PROBLEM DETAILS: Within the material below, locate the line with "The height and" and the line with "Where should I", then return those two lines and all lines between them, exactly as written.

EXTRACTED ENTRIES:

..........

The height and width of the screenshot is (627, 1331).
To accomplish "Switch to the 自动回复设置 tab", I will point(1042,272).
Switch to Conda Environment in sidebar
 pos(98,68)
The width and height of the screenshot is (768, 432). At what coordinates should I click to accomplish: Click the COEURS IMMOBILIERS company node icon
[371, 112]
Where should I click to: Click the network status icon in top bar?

..........

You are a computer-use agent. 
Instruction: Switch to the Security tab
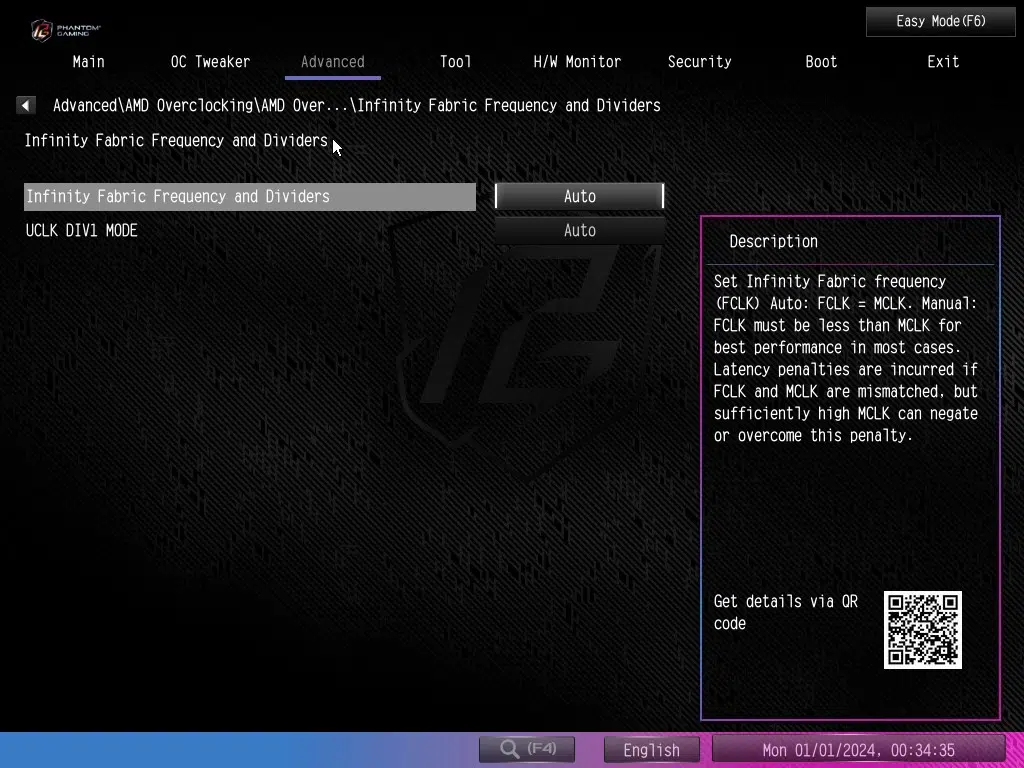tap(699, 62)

..........

ANSWER SPACE:
The height and width of the screenshot is (627, 1331).
To accomplish "Switch to the 自动回复设置 tab", I will point(1042,272).
Switch to Conda Environment in sidebar
 pos(98,68)
The width and height of the screenshot is (768, 432). At what coordinates should I click to accomplish: Click the COEURS IMMOBILIERS company node icon
[371, 112]
Where should I click to: Click the network status icon in top bar?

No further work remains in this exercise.